### THINGS TO DO:
[a] Answer these questions about the forum post, one answer per line, marked the same way:
(i) How old is the couple's child?
(ii) What does the wife do, besides ignoring him, when the poster complains?
(iii) How much does the wife eat when the poster makes dinner?
[b] Return, word for word, the part of the forum post that opens with the words containing "Now don't think" and closes with "from the mess.".
[c] List every number written in digits in the forum post's body, below the line with the date.

# Honor or Happiness?



## DualityDemon (Feb 14, 2012)

I just found this site today because I have been thinking of divorce. 

I'm 30ish and my wife is only a couple of years younger than me. We have been together for around 10 years, and married for at least 5 or so. 

Anyways, lately it just feels like I am a puppet, being dragged through her universe. Anytime I have a complaint about anything, whether it be trivial or not, it just falls on deaf ears. Or worse, she just deflects and tries to make me feel bad about complaining. She works full time, and I am almost done with college(which I am taking full time) and lately it is a chore to just get her to make dinner. 

Now don't think I am a bad person for wanting her to make dinner. I am not. I would gladly make dinner. The only problem is that she is so picky about everything, that anytime I have ever made dinner, she barely eats any of it. 

She makes messes and never cleans them up. Not even a quick wipedown with a sponge that is within arms reach, or turning around to throw something in the trash which is a step from the mess. 

Since she works, I let her sleep all the time, never making her get out of the bed and help with our kid(2yo) if he ever wakes up in the night. Even on her days off(which also coincide with my days off of school) I never make her get up with our kid.

### INFORMATION SHOWN:

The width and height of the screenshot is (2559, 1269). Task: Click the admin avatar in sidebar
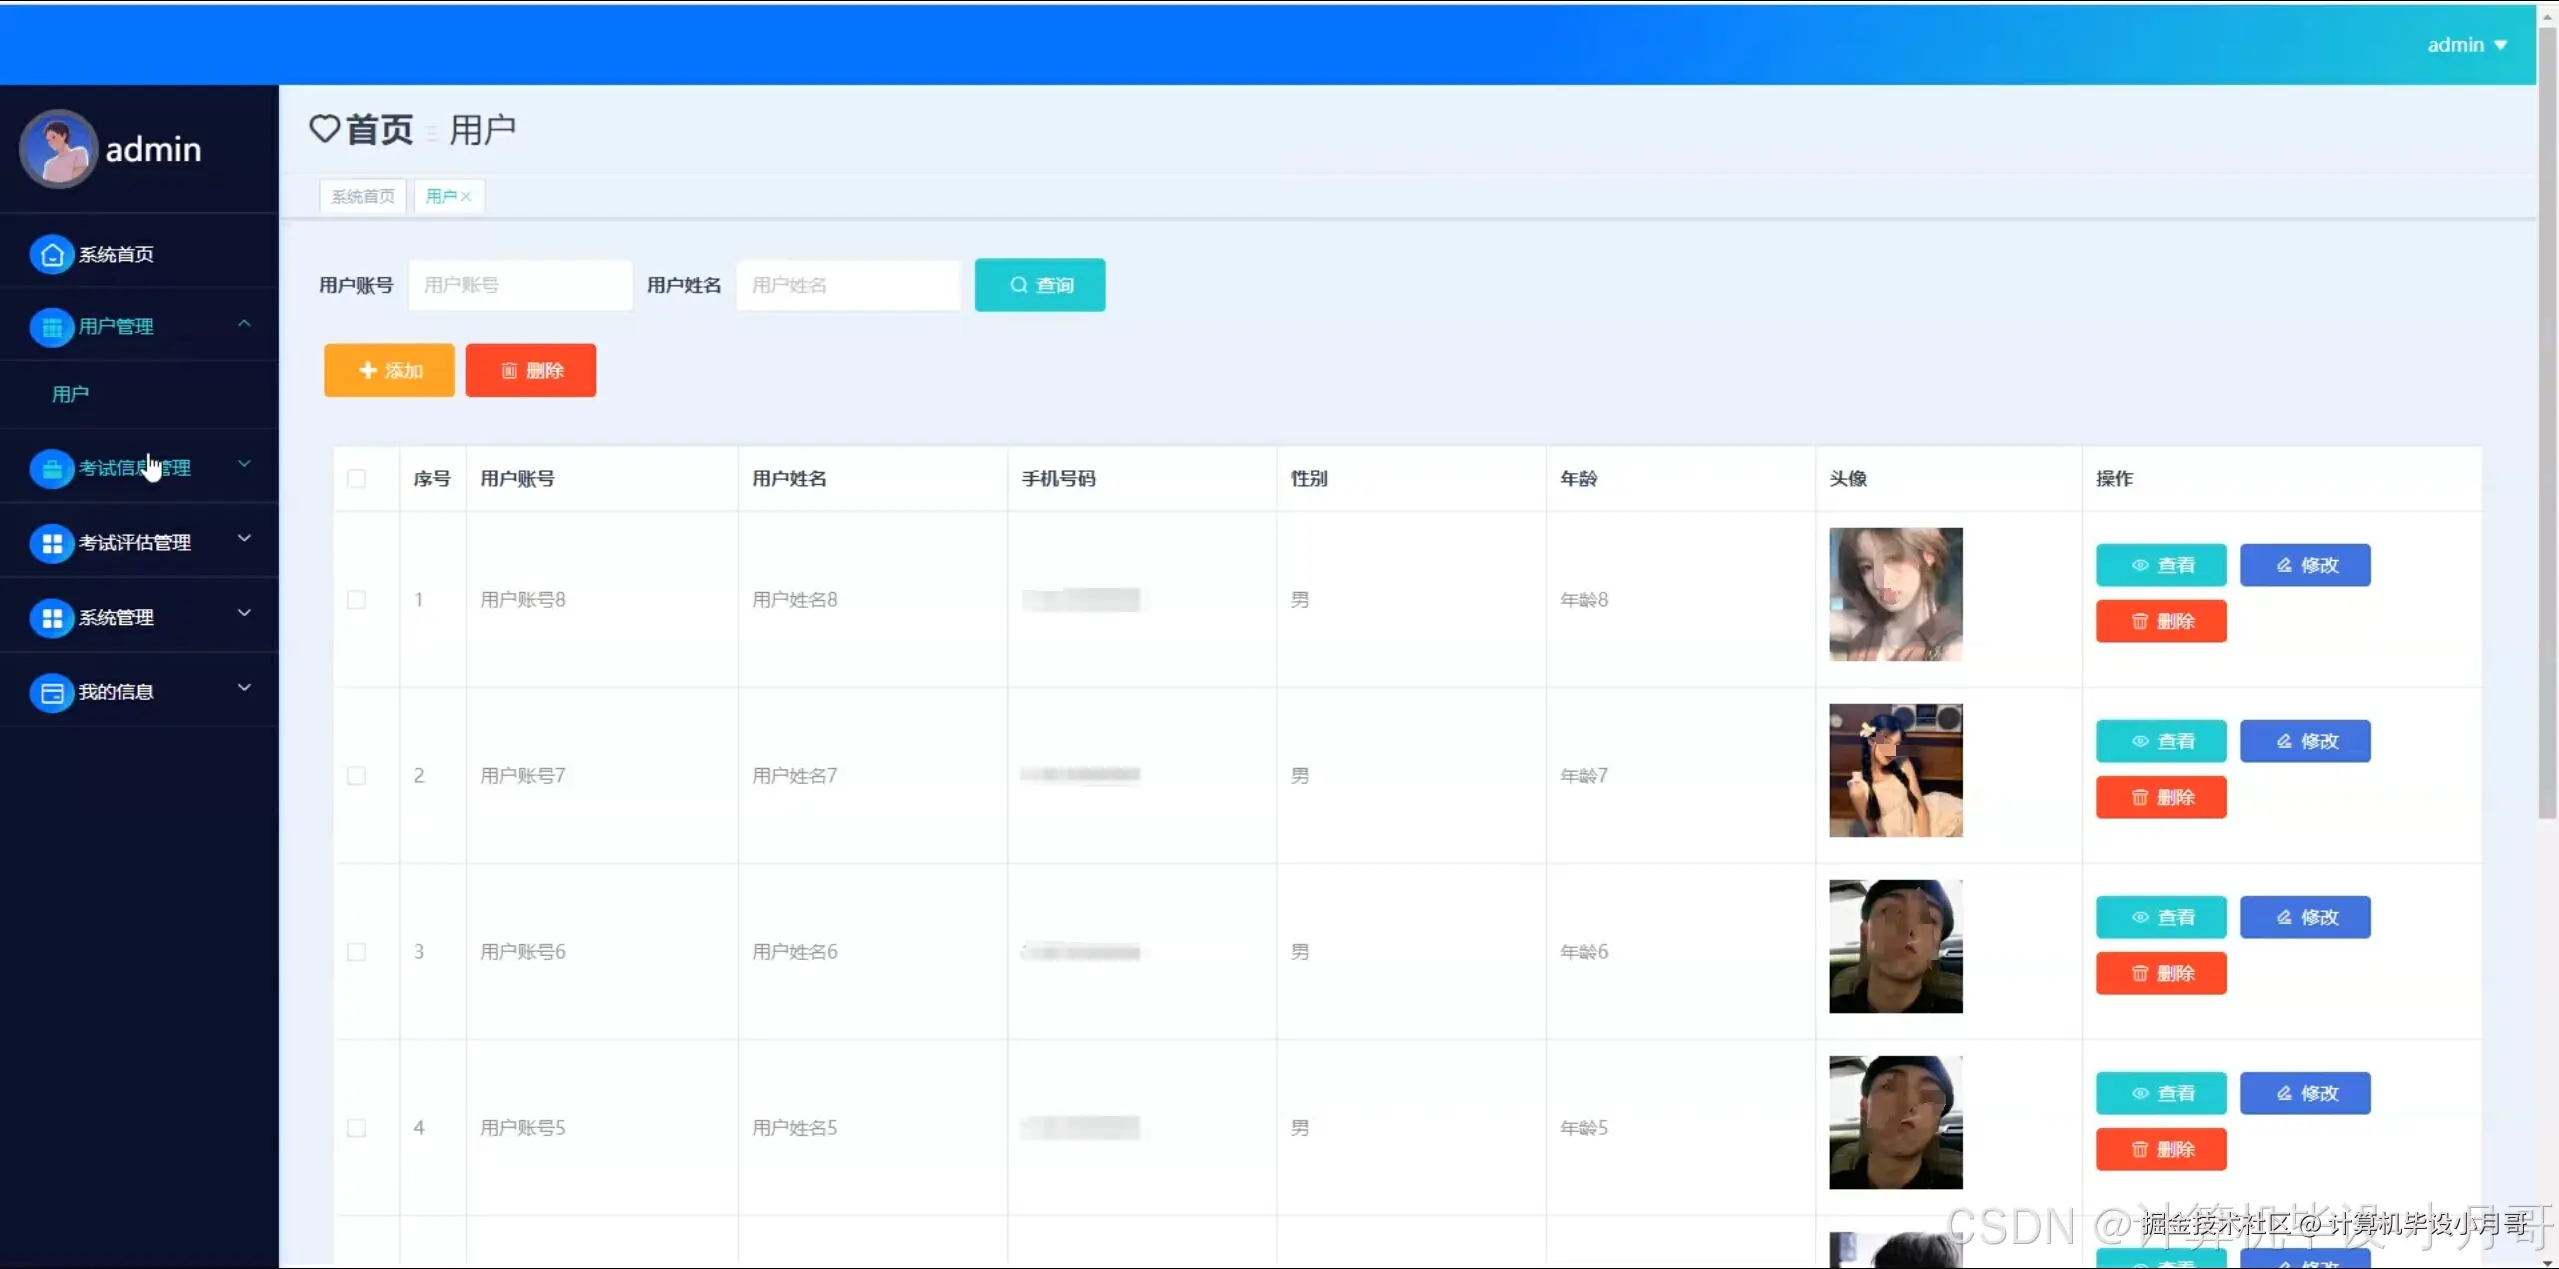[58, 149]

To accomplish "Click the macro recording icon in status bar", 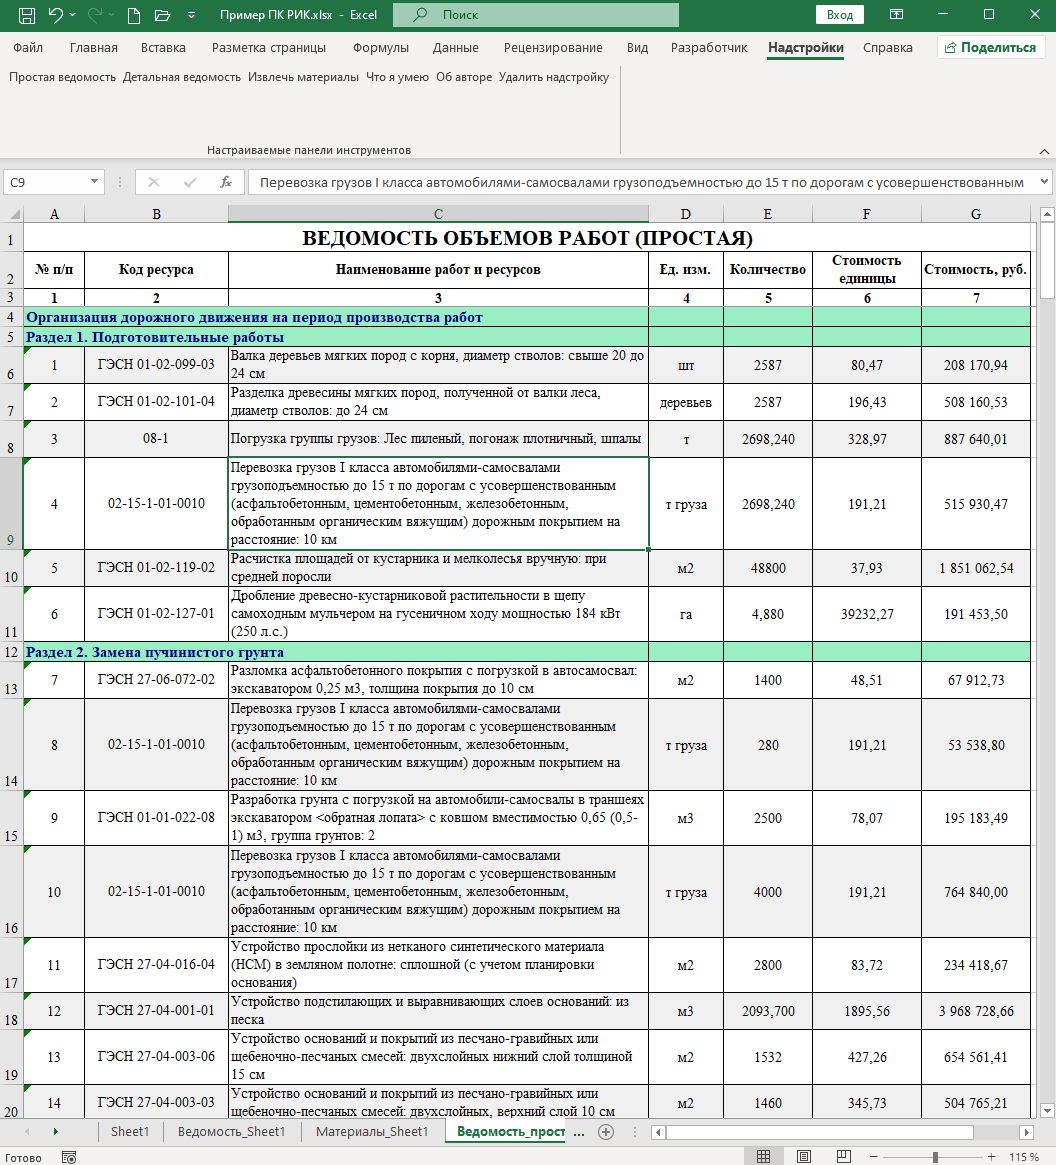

### CORRECT ANSWERS:
[a]
(i) Two years old.
(ii) She deflects and tries to make him feel bad about complaining.
(iii) She barely eats any of it.

[b]
Now don't think I am a bad person for wanting her to make dinner. I am not. I would gladly make dinner. The only problem is that she is so picky about everything, that anytime I have ever made dinner, she barely eats any of it. 

She makes messes and never cleans them up. Not even a quick wipedown with a sponge that is within arms reach, or turning around to throw something in the trash which is a step from the mess.

[c]
30 (in "30ish")
10
5
2 (in "2yo")